» **Your goal**
Revise the lines starting at the one containing "You are a computer-use" and ending at the one containing "click(x=1171, y=20)", replacing "extension icon" with "toolbar button" and leaving everything else unchanged.

» **Excerpted data**
◇ ◇ ◇ ◇ ◇

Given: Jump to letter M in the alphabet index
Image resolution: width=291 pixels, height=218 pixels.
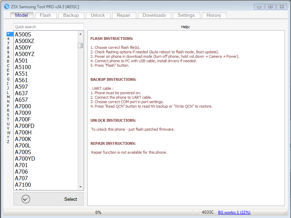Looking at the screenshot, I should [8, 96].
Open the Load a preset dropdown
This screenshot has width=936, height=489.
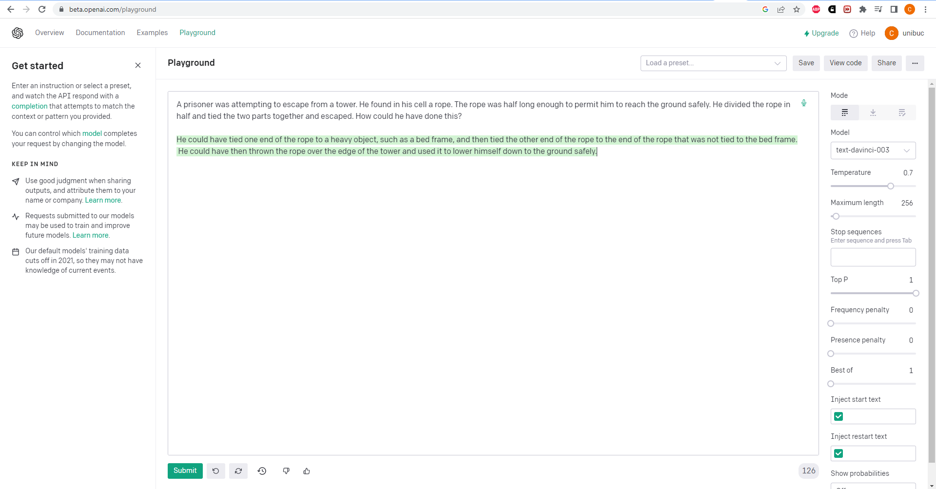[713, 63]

◇ ◇ ◇ ◇ ◇

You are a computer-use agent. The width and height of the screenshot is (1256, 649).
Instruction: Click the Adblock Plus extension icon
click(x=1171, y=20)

◇ ◇ ◇ ◇ ◇

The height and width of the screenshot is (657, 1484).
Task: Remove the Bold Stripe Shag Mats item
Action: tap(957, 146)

◇ ◇ ◇ ◇ ◇

» **Output for this exercise**
You are a computer-use agent. The width and height of the screenshot is (1256, 649).
Instruction: Click the Adblock Plus toolbar button
click(x=1171, y=20)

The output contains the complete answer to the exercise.